As deepfakes, tecnologia que permite a criação de conteúdos sintéticos, emergem como um dos principais motivos de judicialização nas campanhas eleitorais de Lula (PT) e Flávio Bolsonaro (PL). Ambas as partes têm solicitado a remoção de conteúdos que, segundo elas, podem desestabilizar o equilíbrio das eleições, embora as interpretações sobre o uso dessa tecnologia sejam divergentes.
Um levantamento realizado pela Coligação Pronto para Mais, que integra Lula e Geraldo Alckmin, revela que a chapa já ajuizou 92 ações no Tribunal Superior Eleitoral (TSE). Desses processos, quase a metade refere-se a deepfakes, incluindo conteúdos que associam Lula ao crime organizado e imagens do candidato como uma figura demoníaca.
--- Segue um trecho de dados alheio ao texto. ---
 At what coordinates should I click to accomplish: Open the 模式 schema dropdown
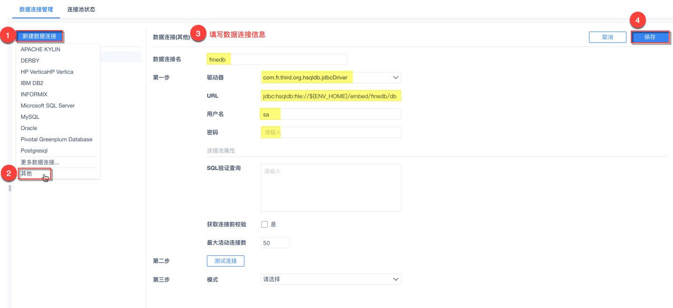[331, 279]
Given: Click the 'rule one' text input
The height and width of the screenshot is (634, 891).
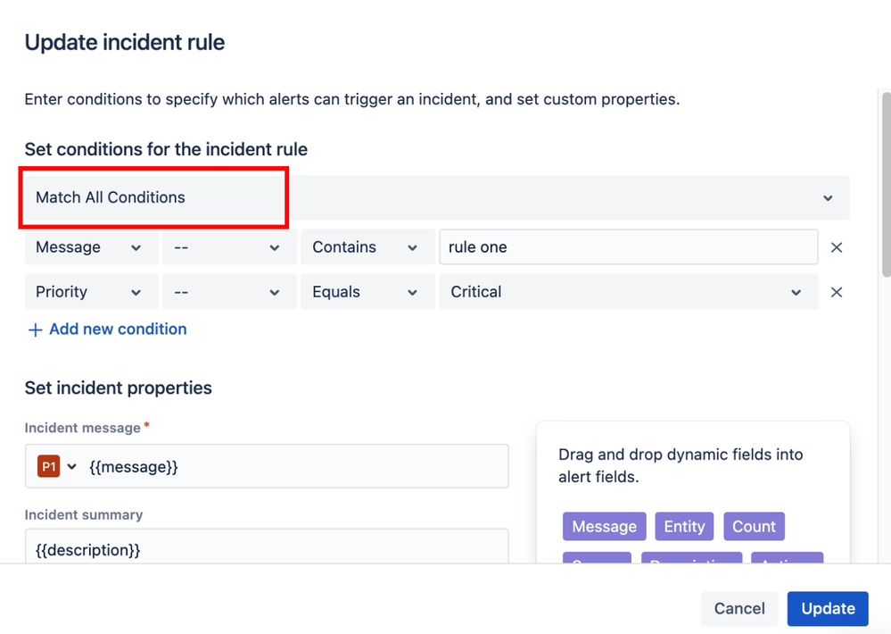Looking at the screenshot, I should tap(627, 247).
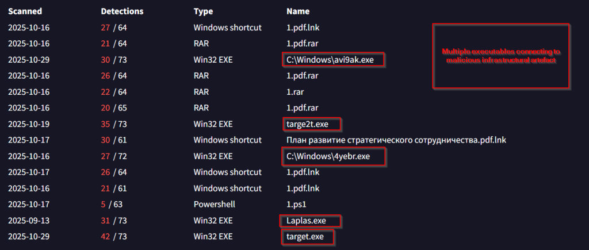Open the 1.ps1 Powershell file
Screen dimensions: 589x250
[295, 204]
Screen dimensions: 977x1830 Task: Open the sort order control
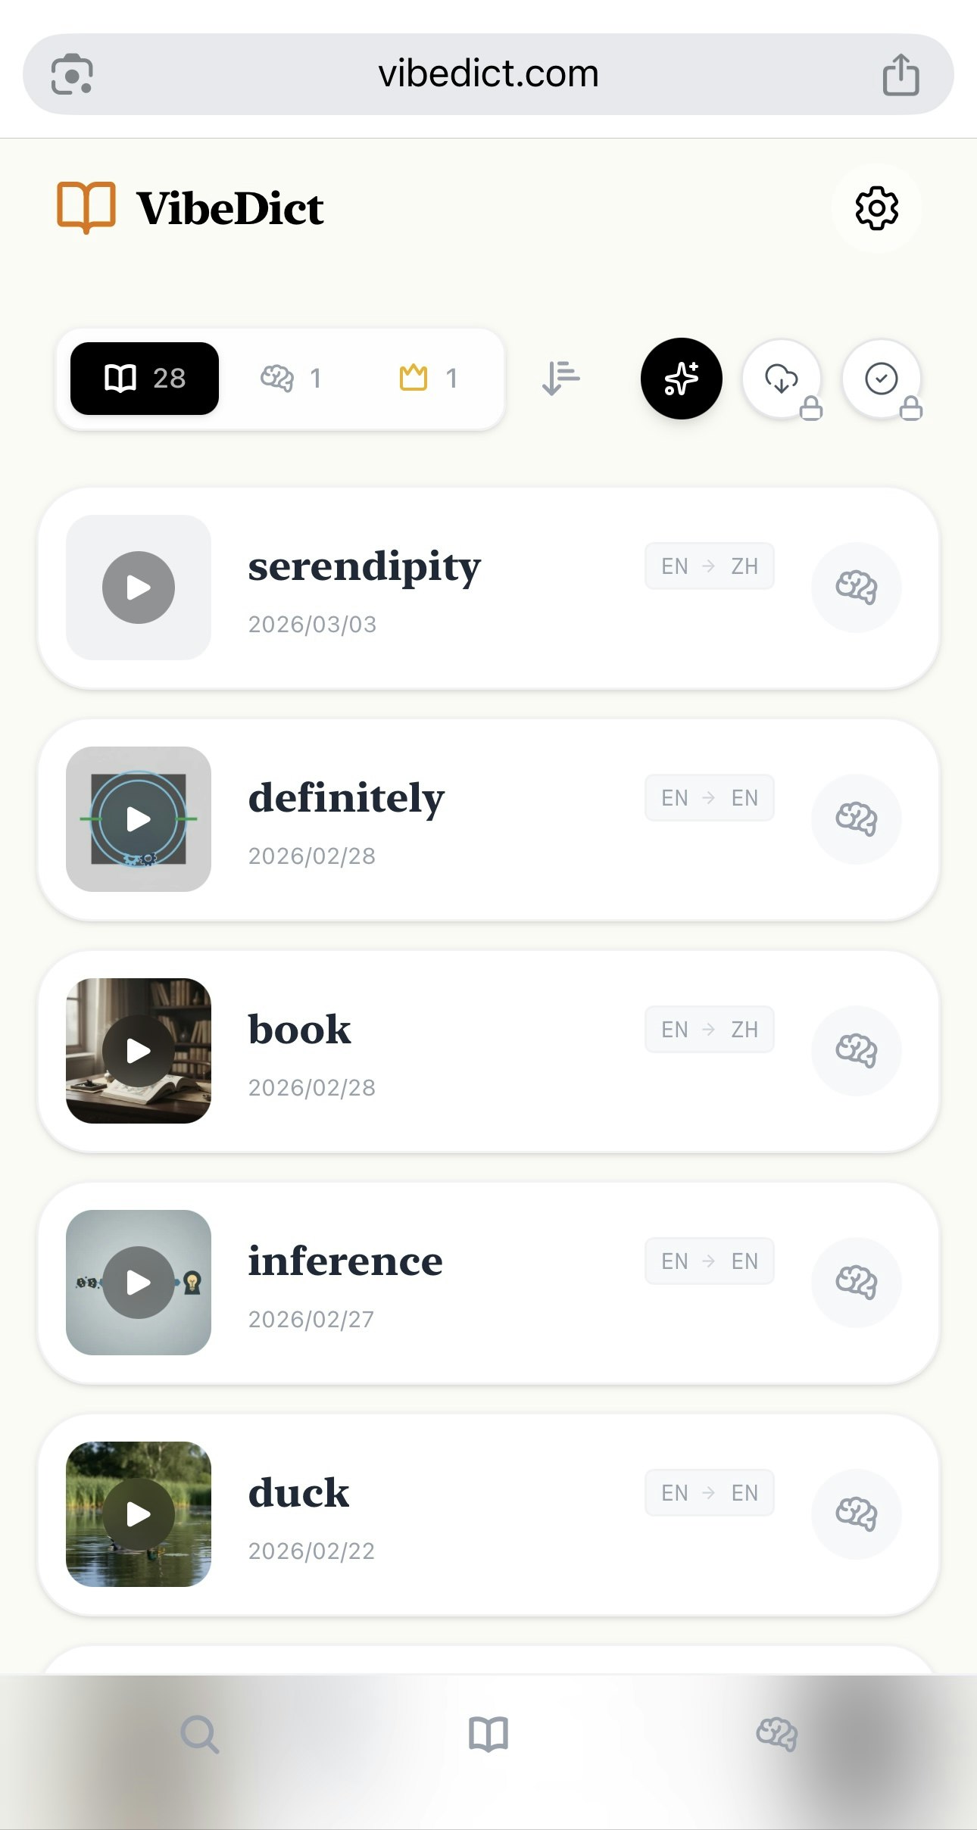560,379
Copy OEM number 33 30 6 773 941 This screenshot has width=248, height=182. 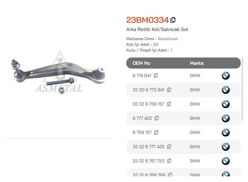coord(169,90)
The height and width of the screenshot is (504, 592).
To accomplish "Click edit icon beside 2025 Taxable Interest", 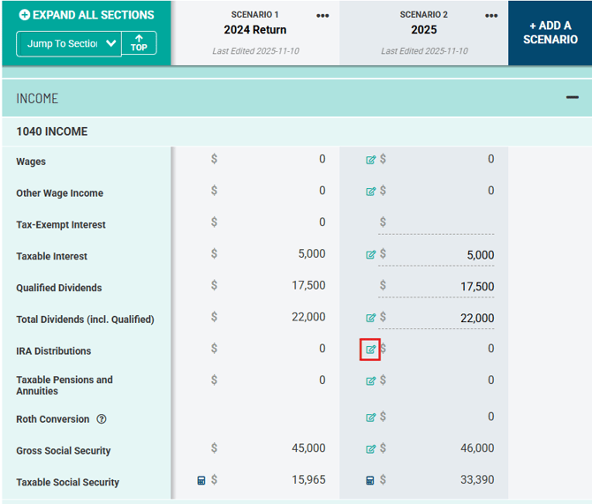I will pyautogui.click(x=371, y=255).
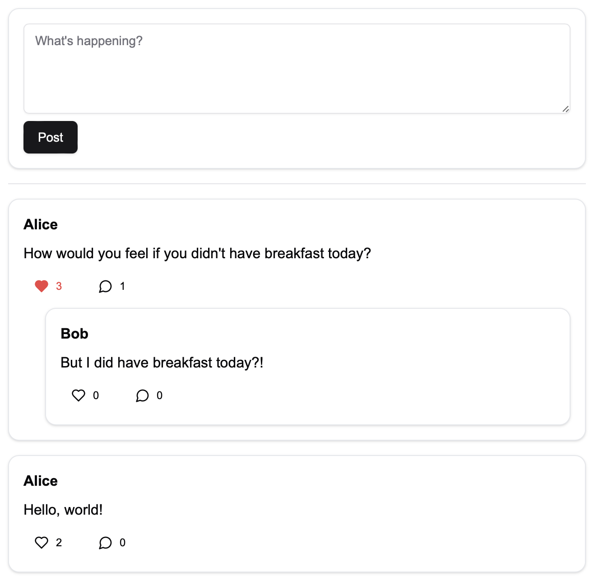
Task: Click like count "2" on "Hello, world!" post
Action: (59, 543)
Um dos casos mais emblemáticos gira em torno de um vídeo do ex-presidente Jair Bolsonaro, produzido com inteligência artificial e exibido durante a convenção do PL. O julgamento desse material está agendado para esta terça-feira (1º/9) e deve estabelecer diretrizes sobre o uso de vídeos gerados por IA, com a expectativa de que o TSE proíba conteúdos que possam induzir confusão entre os eleitores.
A campanha de Flávio Bolsonaro também recorreu à Justiça Eleitoral, alegando o uso indevido de deepfakes. Em uma das ações, o ministro André Mendonça apresentou uma proposta de tese, abordando um vídeo em que Flávio é associado a Daniel Vorcaro, ex-banqueiro preso por fraudes no Banco Master. Outro caso discutido envolve uma imagem de Flávio vestido de mulher.
Atualmente, as interpretações sobre deepfakes variam entre as campanhas e os ministros do TSE. A norma vigente proíbe o uso dessa tecnologia em campanhas eleitorais, mas há incertezas sobre o que exatamente essa proibição abrange. A defesa da campanha de Flávio argumenta que para caracterizar uma deepfake, são necessários três critérios cumulativos: a informação sobre o uso de IA, a presença de uma pessoa viva, falecida ou fictícia e o potencial de engano que pode ser prejudicial.
O documento apresentado inclui precedentes de tribunais regionais e traz a visão da ministra Estela Aranha, que defende que a deepfake deve apresentar um grau de realismo suficiente para confundir o eleitor. Na sua perspectiva, a questão central não é o uso da tecnologia, mas o efeito que ela pode causar na percepção do eleitor em relação ao conteúdo, ressaltando que a rotulagem não é uma proteção contra a confusão entre real e sintético.